Further development of topological-insulator-based THz photonics can involve increasing the efficiency of conversion to higher THz harmonics. The challenging task here is to choose or design TIs that demonstrate the highest nonlinear response but do not exhibit saturation effects in the required range of pump fields. Another topical direction is the use of TIs as active materials for PCAs [25]. Here, it is important to comprehensively study the generation in PCAs based on TIs with various pump sources, including such common ones as the Ti-Sa laser, to reveal the mechanisms of hot carrier relaxation and to numerically simulate generation processes in such sources. The paper is devoted to the consistent analysis of such devices based on TIs.

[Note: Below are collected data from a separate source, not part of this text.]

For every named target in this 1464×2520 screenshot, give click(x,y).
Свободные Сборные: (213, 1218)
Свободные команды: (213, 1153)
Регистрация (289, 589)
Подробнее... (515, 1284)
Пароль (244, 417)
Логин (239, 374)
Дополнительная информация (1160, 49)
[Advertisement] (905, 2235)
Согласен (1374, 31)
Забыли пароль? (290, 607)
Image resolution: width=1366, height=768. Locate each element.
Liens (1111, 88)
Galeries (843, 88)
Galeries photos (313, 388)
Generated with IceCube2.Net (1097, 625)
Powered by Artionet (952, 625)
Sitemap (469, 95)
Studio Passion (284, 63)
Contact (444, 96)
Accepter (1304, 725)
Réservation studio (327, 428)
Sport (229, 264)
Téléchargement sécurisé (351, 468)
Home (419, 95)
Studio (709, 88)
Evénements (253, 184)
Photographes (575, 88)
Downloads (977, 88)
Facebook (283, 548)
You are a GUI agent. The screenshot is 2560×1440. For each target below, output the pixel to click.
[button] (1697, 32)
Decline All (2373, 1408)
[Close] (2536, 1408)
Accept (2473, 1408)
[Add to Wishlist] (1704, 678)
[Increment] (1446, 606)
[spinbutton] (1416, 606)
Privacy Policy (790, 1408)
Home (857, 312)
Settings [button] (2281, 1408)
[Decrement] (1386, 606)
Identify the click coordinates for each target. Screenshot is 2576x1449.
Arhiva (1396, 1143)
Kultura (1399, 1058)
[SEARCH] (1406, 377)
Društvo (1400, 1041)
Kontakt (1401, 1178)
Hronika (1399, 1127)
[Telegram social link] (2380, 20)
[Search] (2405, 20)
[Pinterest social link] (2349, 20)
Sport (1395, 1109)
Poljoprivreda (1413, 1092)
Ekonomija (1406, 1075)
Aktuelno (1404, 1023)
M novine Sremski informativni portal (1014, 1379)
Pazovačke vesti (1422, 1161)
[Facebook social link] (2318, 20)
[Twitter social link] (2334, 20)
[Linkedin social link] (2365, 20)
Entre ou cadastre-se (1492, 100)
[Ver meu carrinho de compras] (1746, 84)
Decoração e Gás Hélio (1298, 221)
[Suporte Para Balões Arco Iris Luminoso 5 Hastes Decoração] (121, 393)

The paper is organized as follows. In Section 2, we develop a kinetic theory of the third harmonic generation by two-dimension carriers and present a description of the THz radiation generation in photoconductive antennas. Section 3 outlines the materials and experimental techniques. In Section 4, we present and discuss the experimental results on third harmonic generation and THz field generation. Section 5 summarizes the main results of the paper.

2. Theory

2.1. Kinetic Theory of THz Third Harmonic Generation

Here, we develop a kinetic theory of third harmonic generation by free carriers on the surfaces of TIs. The theory takes into account both the momentum and energy relaxation of the carriers, since the corresponding relaxation times are in the sub-ps range [16] and are comparable to the period of THz field. The current analysis extends previous considerations of the non-linear response of two-dimensional Dirac fermions done for graphene in collision-free [26,27] and one-relaxation-time [28,29] approximations.

In the kinetic approach, electrons are described by the distribution function $f(p,t)$, which satisfies the Boltzmann equation:

$$\frac{\partial f}{\partial t}+eE(t)·{\nabla }_{p}f=\mathrm{St}f$$

(1)

where $e$ is the electron charge; $E(t)=E\exp (-i\omega t)+c.c.$ is the electric field of the incident radiation; E and ω are the field amplitude and frequency, respectively; ${\nabla }_p=\partial /\partial p$; $p$ is the momentum; and $\mathrm{St}f$ is the collision integral that describes the electron gas relaxation. The approach of the kinetic equation (1) is valid provided the electron gas conductivity $\sigma \gg e^2/\hslash$ and the field frequency $\omega \ll \langle \epsilon \rangle /\hslash$, where $\hslash$ is the reduced Planck constant and $\langle \epsilon \rangle$ is the mean kinetic energy of electrons.

We solve the Boltzmann Equation (1) by expanding the field-induced correction $\delta f(p,t)$ to the distribution function in the Fourier series in the time domain [30]:

$$\delta f(p,t)=f^{(0)}+[f^{(1)}\exp (-i\omega t)+c.c.]+[f^{(2)}(-2i\omega t)+c.c.]+\dots$$

(2)

where c.c. stands for complex conjugation.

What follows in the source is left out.